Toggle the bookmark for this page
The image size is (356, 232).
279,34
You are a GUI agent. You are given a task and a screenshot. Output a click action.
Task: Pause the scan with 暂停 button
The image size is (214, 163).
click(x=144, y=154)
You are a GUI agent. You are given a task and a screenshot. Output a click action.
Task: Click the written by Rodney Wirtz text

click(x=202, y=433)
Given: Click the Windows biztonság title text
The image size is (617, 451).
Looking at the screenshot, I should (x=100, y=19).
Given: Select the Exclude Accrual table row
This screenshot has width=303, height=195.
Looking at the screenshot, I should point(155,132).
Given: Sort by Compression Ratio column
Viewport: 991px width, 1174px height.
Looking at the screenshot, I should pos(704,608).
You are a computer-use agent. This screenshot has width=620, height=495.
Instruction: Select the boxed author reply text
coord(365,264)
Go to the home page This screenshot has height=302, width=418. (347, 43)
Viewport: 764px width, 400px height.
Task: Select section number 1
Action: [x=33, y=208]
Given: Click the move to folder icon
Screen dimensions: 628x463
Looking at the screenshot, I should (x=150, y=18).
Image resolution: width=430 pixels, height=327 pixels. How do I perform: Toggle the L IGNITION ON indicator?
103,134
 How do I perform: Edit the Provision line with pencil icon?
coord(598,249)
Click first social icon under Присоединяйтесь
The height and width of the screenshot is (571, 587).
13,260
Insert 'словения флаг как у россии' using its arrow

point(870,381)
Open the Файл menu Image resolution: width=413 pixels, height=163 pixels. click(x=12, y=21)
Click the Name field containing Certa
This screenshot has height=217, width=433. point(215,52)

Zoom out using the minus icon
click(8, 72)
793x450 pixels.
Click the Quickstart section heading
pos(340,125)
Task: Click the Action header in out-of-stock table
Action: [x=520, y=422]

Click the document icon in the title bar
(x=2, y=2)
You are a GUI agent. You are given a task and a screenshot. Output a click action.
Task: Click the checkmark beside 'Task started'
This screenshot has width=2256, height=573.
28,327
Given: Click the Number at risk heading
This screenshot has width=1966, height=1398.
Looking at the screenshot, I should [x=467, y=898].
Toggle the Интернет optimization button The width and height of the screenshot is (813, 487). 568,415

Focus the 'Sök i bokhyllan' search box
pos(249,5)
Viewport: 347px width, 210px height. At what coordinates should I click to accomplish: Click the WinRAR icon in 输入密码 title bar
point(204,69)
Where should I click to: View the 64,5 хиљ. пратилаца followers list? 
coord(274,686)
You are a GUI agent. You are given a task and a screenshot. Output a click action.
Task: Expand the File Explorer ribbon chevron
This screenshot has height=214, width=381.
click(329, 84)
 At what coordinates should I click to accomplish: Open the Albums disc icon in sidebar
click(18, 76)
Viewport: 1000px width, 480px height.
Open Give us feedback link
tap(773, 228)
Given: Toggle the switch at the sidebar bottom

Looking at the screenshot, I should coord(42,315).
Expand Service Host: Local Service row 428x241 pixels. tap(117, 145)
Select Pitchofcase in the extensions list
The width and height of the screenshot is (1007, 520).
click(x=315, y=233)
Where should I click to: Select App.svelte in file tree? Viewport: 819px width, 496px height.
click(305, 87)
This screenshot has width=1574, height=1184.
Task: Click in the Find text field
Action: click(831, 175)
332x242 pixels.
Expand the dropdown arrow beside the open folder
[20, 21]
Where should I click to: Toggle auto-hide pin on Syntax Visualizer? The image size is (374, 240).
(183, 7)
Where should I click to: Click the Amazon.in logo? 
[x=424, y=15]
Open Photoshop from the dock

### WHAT TO PRODUCE:
Reproduce exactly what appears from the line containing "Where should I click to: View" down to the final line of the data.

### ANSWER TO THIS PROBLEM:
Where should I click to: View the 64,5 хиљ. пратилаца followers list? 
coord(274,686)
You are a GUI agent. You are given a task and a screenshot. Output a click action.
Task: Expand the File Explorer ribbon chevron
This screenshot has height=214, width=381.
click(329, 84)
 At what coordinates should I click to accomplish: Open the Albums disc icon in sidebar
click(18, 76)
Viewport: 1000px width, 480px height.
Open Give us feedback link
tap(773, 228)
Given: Toggle the switch at the sidebar bottom

Looking at the screenshot, I should coord(42,315).
Expand Service Host: Local Service row 428x241 pixels. tap(117, 145)
Select Pitchofcase in the extensions list
The width and height of the screenshot is (1007, 520).
click(x=315, y=233)
Where should I click to: Select App.svelte in file tree? Viewport: 819px width, 496px height.
click(305, 87)
This screenshot has width=1574, height=1184.
Task: Click in the Find text field
Action: click(831, 175)
332x242 pixels.
Expand the dropdown arrow beside the open folder
[20, 21]
Where should I click to: Toggle auto-hide pin on Syntax Visualizer? The image size is (374, 240).
(183, 7)
Where should I click to: Click the Amazon.in logo? 
[x=424, y=15]
Open Photoshop from the dock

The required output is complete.